Em cada um dos contos, uma infinidade de possibilidades de evolução do mesmo. Nm sempre deixamos a tentação de a partir de um complemento, imaginarmos uma direcção diferente que mercê dessa única perspectiva, seria passível de nos conduzir a uma história bem diversa. Personagens sem nome e que todos já vimos repetidas vezes nas mais diversas situações, surgindo como células de um organismo aparentemente coerente quando visto no todo - a plateia, a sala cheia, o consultório -, mas na verdade disfuncional quando dissecadas as componentes da multidão espessa, fuliginosa. Nas estórias dentro da história, enredos conducentes a camilianos imbróglios onde a grandeza fugaz e a tacacanhez normativa mutuamente se pontapeiam, desde já se conhecendo a quem caberão os nunca reconhecidos louros. É mesmo a vida, naquela marginalidade comezinha que ignoramos e que estranhamente torna o normal, surreal. Umas tantas passagens a obrigarem-nos a olhar para o casal de cabeças que Magritte ocultou com um fantasmagórico pano cru, para logo surgir A Torre Vermelha ao fundo de uma escura perspectiva das grandezas que Chirico preferia.
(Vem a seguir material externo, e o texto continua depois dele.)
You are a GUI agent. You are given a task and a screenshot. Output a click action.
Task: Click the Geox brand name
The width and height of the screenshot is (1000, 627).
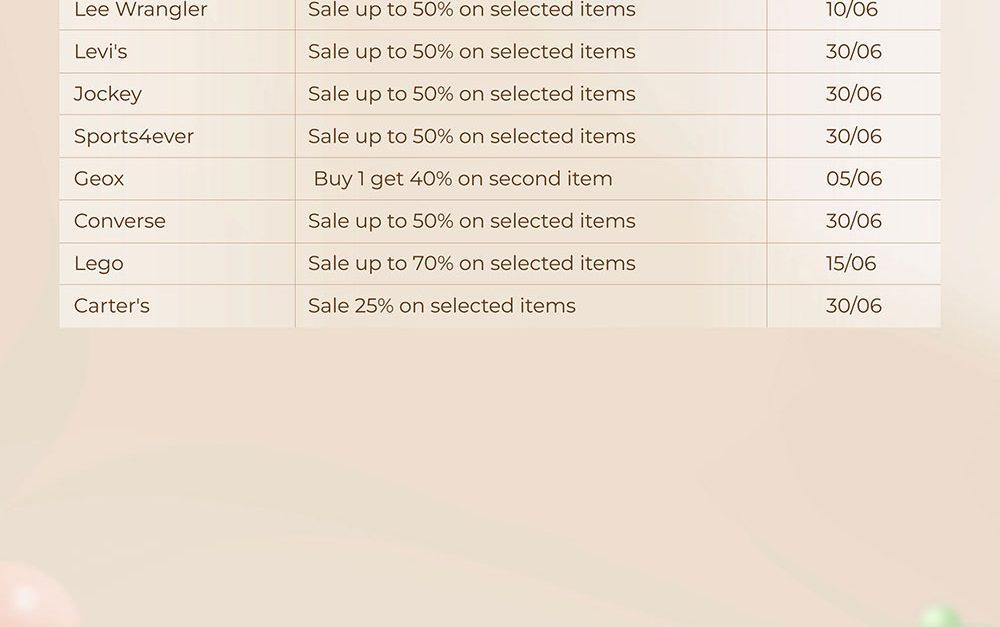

É um livro de complexos cenários dos nossos dias, de situações do absurdo em que a dor do outro, é tão só a base de sobrevivência de quem dela depende para exercício do seu mister, também surgindo o suspeitado vulto espectral da inveja, o inimigo querido e bastas vezes imaginado como inevitável, mesmo que de nós nem sequer conheça o nome ou a identificação física.
Uma obra de John Wolf para irmos lendo sem a ordem imposta pela formal paginação, possibilitando a articulação teatral das cenas e de pensamentos ocultos, agora demasiadamente evidentes.